The Doctor shook his head. “And theirs. They also have a significantly higher population. Surely peace would be wiser than annihilation.” There was a pause as they digested this.

The scientist finally spoke. “Even if we wanted to, we haven’t the authority to make such decisions here. We have our work to complete. That is where our duty lies.”

“But your work is for nothing. Can’t you see that? And worse than nothing; lives are being lost at every turn.”

The elder suddenly made a dismissive gesture. “We will be victorious,” he said, more to the others than to him. He turned back to the Doctor. “And there are more of us than you know.”

“Hm,” the Doctor said noncommittally. He suddenly straightened up, giving the control panel a decisive pat. “Well. I’ve delivered the message I came to deliver, I suppose what you do with it is up to you, isn’t it? I’ll be off then.”

“You cannot leave, you know of our work,” the younger Silurian stated.

“I give you my word I’ll not be leading any humans into that tunnel,” the Doctor said. “As I have repeatedly told you, I bear your people no ill-will. My human companions believe me to only be taking in a bit of sea air. So not only would it be sadly unlike the honour of your people, keeping me here would only excite suspicion in them and they’d come looking for me. Isn’t that so, commander?”

The older one bobbed his reptilian head in reluctant assent. “Let him go.”

“I will escort him to be sure of his leaving,” the scientist volunteered.

“Very well. Farewell, Doctor. We will keep your message in mind.”

“That’s all I ask,” the Doctor nodded. He gave a small bow and turned back to the hallway he’d entered by, the tall scientist coming up beside him as he went.

“You say you saw this…defeat,” the Silurian put in more quietly once they were back out in the tunnel.

“Yes. I tried to warn them but they wouldn’t listen to me. They chose violence.”
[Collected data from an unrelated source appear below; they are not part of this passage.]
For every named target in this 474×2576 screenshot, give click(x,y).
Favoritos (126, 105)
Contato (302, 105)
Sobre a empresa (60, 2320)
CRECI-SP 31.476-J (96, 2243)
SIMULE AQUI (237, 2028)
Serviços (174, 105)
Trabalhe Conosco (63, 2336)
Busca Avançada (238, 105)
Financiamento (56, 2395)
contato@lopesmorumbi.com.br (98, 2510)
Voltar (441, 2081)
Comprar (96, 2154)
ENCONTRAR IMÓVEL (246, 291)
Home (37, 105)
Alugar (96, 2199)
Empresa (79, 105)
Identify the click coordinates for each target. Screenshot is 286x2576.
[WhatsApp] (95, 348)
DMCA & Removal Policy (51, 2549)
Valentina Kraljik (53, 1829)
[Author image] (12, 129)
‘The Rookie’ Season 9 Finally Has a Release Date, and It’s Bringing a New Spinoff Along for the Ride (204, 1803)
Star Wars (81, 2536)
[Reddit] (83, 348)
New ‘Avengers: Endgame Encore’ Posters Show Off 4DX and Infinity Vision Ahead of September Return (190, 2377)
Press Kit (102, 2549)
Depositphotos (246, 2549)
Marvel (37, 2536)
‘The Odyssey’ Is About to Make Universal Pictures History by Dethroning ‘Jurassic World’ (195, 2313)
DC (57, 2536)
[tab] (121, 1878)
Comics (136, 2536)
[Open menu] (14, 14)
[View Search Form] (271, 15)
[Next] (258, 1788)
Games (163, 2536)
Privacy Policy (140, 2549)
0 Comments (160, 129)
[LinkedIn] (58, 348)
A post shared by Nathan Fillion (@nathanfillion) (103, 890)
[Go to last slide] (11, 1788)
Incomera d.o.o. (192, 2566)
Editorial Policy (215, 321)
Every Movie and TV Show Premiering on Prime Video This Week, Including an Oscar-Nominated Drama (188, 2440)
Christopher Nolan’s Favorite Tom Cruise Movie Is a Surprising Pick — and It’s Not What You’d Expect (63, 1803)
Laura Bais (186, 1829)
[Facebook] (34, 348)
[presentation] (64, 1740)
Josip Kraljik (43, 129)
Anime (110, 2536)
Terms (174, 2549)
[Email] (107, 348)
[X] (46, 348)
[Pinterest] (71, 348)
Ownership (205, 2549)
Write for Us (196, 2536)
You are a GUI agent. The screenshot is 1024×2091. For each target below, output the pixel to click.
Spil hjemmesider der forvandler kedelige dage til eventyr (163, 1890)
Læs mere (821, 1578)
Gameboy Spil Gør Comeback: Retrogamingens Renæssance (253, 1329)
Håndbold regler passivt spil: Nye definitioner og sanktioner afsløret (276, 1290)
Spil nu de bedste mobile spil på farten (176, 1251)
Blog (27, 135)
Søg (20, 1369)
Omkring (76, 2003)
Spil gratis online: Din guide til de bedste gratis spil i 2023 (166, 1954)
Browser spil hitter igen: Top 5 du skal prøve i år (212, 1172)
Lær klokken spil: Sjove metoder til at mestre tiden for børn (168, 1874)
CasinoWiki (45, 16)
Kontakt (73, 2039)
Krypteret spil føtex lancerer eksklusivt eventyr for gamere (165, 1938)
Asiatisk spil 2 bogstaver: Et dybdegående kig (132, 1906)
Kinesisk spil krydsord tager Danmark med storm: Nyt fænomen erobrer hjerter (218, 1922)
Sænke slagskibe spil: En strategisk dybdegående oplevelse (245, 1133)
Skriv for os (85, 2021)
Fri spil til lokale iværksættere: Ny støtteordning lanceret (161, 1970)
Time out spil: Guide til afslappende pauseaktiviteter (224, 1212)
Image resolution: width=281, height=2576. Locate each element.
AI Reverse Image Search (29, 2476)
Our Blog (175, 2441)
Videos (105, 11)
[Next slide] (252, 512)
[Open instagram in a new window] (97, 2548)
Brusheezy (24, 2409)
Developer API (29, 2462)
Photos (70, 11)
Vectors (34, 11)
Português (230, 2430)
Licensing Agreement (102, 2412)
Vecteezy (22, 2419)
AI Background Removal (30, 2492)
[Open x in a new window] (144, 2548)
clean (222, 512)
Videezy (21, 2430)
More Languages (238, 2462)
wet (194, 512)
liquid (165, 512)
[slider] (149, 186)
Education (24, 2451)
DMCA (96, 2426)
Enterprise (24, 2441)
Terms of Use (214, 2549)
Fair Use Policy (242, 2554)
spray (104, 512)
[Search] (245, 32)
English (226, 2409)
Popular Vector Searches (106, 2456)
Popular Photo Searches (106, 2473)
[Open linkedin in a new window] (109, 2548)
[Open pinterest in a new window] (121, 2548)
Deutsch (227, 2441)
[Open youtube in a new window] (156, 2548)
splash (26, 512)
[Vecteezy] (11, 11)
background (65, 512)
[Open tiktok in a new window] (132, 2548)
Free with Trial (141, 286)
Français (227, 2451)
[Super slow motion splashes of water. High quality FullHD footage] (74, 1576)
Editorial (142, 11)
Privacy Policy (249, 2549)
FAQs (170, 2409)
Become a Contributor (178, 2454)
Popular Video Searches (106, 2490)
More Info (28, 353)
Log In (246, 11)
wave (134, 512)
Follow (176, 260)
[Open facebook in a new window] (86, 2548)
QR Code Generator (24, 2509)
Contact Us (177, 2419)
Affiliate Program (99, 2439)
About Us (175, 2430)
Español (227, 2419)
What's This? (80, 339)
The ocean whispered around the tunnel as they crunched their way down to the beach. The Doctor paused in the crevice opening, the wind stirring his hair. “I’m sorry.”

“I wish to speak with you more on this,” the Silurian hissed. “I will be at this shore in the morning.”

“Then I’ll be here as well.”

“Farewell, Doctor.” With a last nod, it slipped back up the tunnel, leaving him alone on the beach where the incoming tide was still at work in smoothing the debris from the earlier blast into soft mounds and dimples. After a moment, he walked away.


Pacing up the gravelly strand toward the cleft with its wooden stairway, he glanced up at the sky. Finding it clear of dive-bombing birds, he turned his consideration to the items in his pocket: the chunk of rock from the tunnel, the pottery shards and now a small metallic cylinder with empty connectors at either end. He twiddled the metal object then stuck the pieces back in his pocket, glancing curiously at a large gull up ahead that hunched on the sands, gulping something out of a shredded wad of brown paper.

“At least you’re acting like a proper gull,” the Doctor told it as he went by, on guard for any sign of sudden aggression. “Carry on.”

It merely looked up at him suspiciously, dragging the wet paper further up the beach and then finally lifting off with heavy beats to carry its gullish treasure where it could consume it in peace further up the multicoloured cliffs.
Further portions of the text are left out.